At Sea

"AT SEA is a true page-turner, a book you can't put down." - Harper's Bazaar

“There is an incredible amount in this novel, or rather: it wants an incredible amount at once.
Discussions of diversity and identity are allowed in prose works by authors of the
Enzensberger's generation probably already presuppose, but here also occurs
impetus critical of capitalism, which in an almost classical manner (à la Brecht, Peter Weiss,
Heiner Müller, Peter Hacks) with the help of art the process is done [...].” - Andreas Platthaus, FAZ

"'At Sea' is a complex novel that asks many questions and one big one: How can the future
look? Do we have one? That moves and is still easy to read, because Enzensberger thinks
a direct, sometimes almost factual, simple tone. Nonetheless, she is wholeheartedly involved
their characters. A piece of art.” - Katja Weise, NDR Kulturjournal / NDR Buch des Monats

 

The world is coming to an end. But Yada is growing up on a floating island off the German coast, built as a refuge from society’s collapse. In this smart, gripping and visionary novel, Theresia Enzensberger examines the utopian promise of new communities and happiness when loss and destruction loom.
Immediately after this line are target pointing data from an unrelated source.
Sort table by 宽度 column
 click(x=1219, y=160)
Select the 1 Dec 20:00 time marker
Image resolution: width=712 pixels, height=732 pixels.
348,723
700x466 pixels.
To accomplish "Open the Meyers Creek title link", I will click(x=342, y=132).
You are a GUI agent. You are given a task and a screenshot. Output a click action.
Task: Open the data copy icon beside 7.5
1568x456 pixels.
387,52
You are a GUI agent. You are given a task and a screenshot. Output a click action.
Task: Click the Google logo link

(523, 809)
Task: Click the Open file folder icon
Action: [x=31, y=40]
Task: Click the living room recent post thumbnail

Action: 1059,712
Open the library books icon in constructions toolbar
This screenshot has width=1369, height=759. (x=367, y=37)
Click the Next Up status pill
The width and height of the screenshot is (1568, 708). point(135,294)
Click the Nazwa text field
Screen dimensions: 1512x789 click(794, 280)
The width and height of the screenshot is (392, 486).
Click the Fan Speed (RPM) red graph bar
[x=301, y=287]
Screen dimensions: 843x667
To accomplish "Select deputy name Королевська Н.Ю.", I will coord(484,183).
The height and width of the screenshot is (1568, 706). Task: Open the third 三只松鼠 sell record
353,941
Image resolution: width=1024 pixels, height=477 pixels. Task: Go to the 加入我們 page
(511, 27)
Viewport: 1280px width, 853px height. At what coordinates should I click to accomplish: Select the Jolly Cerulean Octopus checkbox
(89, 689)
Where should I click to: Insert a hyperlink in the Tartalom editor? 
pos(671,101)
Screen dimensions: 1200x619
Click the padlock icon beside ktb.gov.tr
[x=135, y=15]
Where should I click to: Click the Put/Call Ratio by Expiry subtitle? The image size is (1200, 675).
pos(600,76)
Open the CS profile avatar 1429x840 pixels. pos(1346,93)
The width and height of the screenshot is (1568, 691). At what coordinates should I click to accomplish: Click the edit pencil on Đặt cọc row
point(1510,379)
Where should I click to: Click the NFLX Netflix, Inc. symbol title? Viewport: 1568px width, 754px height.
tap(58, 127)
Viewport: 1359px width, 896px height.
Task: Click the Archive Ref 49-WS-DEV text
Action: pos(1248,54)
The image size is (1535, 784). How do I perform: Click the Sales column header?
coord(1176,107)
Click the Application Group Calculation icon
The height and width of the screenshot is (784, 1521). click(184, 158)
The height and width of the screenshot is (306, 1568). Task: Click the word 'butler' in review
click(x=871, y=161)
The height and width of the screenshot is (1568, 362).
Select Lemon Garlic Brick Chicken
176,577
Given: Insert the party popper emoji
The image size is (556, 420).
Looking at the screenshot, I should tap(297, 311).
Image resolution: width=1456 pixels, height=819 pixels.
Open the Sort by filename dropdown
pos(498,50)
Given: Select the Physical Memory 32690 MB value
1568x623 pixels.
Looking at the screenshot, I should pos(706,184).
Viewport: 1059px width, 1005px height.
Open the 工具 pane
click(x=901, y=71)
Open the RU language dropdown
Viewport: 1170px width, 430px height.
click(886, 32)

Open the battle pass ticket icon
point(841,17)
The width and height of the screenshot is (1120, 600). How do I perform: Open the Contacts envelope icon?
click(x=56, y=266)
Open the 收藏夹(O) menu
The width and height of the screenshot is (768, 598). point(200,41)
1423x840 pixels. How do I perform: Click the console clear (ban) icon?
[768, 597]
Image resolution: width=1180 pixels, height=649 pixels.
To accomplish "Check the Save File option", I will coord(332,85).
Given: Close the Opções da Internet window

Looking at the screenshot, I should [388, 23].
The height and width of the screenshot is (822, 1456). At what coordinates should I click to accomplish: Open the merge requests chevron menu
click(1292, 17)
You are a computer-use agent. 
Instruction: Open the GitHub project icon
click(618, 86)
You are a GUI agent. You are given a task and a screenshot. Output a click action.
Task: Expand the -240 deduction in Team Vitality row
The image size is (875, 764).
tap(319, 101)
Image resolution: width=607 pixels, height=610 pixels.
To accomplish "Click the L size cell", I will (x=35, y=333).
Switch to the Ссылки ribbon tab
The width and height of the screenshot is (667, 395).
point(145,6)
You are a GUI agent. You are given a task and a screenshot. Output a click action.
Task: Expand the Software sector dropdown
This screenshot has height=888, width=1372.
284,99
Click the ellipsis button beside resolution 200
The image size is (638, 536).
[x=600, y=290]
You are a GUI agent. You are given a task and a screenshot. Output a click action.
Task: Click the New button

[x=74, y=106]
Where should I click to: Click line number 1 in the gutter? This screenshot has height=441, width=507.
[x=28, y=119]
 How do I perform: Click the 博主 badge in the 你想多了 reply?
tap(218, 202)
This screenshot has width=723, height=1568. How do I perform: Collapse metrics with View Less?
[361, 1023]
Yada lives on a man-made island in the Baltic Sea. It is her father’s brainchild, a libertarian tech entrepreneur who had created a haven from the spiralling chaos in the outside world. Since it was first set up years ago, the island’s lustre has worn off. Algae and moss flourish on its once gleaming surfaces. Yada’s father fears that his daughter might share the fate of her mother, who suffered from a mysterious illness before her death. And one day, Yada makes a discovery that rocks the foundations of her world.

In a slick, radically contemporary style, “At Sea” questions whether we want to live in a world defined by fear of the future.